New York City, Barcelona, and Amsterdam are on a similar mission to put people at the forefront of the smart city conversation. In November 2018, the three cities joined together to form the Cities Coalition for Digital Rights in an effort to set a high bar for what human rights look like in a smart city context. Amsterdam, for example, is considering a ban on wifi tracking and adopting an approach of collecting the least data possible for a given purpose, while requiring that privacy standards be baked into the design of technology implemented in public space.

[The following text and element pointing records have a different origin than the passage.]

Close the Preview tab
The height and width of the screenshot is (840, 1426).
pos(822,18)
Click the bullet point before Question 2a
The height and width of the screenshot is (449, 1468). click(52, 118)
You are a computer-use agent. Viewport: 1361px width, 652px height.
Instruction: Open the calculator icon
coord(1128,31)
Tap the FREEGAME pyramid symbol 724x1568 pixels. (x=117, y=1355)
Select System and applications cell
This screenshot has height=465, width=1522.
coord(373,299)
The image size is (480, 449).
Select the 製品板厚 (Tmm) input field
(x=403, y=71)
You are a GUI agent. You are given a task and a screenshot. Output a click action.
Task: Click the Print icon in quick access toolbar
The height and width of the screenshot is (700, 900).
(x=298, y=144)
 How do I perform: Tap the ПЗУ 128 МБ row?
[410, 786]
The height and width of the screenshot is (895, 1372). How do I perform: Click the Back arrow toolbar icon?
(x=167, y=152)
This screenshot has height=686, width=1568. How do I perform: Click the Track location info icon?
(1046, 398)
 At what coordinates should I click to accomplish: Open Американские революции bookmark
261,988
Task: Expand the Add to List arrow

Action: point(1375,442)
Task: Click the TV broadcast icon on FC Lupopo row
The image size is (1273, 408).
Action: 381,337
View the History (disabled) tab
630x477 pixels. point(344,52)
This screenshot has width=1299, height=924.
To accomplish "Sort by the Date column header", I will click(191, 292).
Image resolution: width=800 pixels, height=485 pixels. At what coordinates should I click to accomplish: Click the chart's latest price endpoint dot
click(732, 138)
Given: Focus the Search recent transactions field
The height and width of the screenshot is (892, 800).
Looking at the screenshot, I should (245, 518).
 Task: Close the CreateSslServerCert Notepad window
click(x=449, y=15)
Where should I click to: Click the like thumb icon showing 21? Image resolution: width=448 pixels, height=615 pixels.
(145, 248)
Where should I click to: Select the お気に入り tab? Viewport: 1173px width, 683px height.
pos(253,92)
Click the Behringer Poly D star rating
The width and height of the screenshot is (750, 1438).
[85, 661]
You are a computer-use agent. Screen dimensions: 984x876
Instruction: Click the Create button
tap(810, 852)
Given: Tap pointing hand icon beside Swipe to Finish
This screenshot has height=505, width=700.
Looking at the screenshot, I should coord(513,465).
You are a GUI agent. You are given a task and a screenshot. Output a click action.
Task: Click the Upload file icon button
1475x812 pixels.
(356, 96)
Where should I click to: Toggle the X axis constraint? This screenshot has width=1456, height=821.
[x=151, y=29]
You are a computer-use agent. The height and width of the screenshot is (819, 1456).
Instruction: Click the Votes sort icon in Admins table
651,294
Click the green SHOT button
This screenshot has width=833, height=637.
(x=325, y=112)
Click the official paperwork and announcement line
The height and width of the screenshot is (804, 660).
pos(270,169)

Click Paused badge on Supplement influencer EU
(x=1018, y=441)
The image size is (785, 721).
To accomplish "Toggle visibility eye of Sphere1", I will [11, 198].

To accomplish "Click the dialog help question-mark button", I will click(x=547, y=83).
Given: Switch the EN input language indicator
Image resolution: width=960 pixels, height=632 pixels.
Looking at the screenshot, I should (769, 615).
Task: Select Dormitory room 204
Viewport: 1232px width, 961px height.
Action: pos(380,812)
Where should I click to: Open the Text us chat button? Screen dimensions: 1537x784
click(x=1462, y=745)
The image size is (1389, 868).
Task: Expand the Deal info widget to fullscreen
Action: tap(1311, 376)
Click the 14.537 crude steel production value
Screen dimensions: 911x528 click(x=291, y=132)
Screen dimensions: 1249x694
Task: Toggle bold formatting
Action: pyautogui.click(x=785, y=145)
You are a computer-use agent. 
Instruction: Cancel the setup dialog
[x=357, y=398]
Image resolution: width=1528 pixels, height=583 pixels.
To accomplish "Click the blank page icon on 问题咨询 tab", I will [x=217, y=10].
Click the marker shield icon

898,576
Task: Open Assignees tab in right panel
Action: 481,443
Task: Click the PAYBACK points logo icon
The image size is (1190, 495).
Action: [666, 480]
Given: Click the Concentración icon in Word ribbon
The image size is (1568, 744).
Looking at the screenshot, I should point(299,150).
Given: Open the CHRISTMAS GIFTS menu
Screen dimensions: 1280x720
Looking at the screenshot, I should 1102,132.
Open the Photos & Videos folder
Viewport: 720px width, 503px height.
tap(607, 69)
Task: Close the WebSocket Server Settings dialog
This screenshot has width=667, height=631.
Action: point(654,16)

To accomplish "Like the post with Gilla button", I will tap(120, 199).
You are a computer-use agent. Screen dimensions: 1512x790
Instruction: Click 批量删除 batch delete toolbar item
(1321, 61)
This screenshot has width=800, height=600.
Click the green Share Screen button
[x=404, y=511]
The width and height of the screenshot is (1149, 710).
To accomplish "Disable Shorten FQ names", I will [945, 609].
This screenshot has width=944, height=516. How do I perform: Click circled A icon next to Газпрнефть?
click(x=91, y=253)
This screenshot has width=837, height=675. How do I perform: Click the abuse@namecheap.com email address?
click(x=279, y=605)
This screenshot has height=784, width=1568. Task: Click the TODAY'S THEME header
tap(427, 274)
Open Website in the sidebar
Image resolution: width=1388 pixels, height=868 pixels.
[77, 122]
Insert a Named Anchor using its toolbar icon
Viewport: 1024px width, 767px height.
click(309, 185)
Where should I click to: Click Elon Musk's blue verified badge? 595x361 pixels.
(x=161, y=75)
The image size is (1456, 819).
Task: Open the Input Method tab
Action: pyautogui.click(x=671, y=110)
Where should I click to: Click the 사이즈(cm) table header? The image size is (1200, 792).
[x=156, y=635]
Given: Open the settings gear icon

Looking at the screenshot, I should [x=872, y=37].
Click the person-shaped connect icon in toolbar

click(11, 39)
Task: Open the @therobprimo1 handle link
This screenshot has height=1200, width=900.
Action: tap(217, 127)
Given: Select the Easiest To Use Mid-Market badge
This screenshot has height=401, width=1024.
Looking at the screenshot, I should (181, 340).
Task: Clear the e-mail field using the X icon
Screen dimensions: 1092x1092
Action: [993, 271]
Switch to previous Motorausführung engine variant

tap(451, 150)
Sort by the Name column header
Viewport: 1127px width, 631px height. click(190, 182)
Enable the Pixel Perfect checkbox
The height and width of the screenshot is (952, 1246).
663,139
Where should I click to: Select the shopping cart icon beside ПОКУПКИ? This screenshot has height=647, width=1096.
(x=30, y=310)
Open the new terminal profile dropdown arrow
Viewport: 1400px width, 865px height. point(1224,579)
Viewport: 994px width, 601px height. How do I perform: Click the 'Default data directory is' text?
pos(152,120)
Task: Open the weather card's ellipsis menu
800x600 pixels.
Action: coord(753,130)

Barcelona has created an Ethical Digital Standards Policy Toolkit, which it is encouraging other cities to adopt.
Hand points to the advent of the automobile age in the early 20th century as an analogy for reckoning with how technology may again catalyze massive shifts in urban life, not all of them for the better. "With cars, we made some really serious generational decisions that ended up making it more difficult for people to get around through active modes of transportation. We have an opportunity now to think ahead of current technology to ensure it enables desired outcomes and isn't just a shiny object that leaves us with unintended consequences. Technology is shaping our cities whether we like it or not, so it's really important that we begin to have a conversation about this new social contract."
Brian Barth is a freelance journalist with a background in urban planning. He lives in Toronto.